__Description of the task__:
Locate every line below that contains the word "Open" and copy each of those lines in full.

__Dataset content__:
# # # # # # #

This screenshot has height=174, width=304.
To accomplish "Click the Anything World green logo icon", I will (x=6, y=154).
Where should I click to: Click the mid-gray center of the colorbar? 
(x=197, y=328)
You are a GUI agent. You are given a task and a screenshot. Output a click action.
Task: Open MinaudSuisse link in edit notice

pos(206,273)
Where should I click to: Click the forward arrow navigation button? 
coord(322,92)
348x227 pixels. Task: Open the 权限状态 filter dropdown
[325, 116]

# # # # # # #

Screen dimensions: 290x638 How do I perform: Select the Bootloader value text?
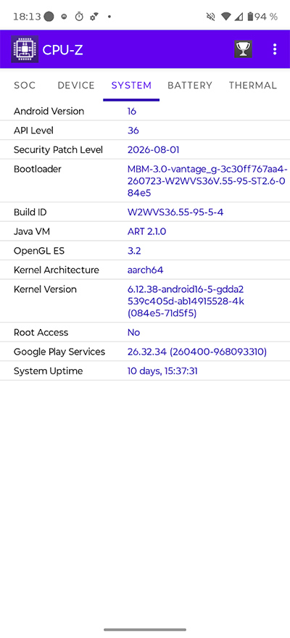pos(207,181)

# # # # # # #

__Result__:
Task: Open MinaudSuisse link in edit notice
348x227 pixels. Task: Open the 权限状态 filter dropdown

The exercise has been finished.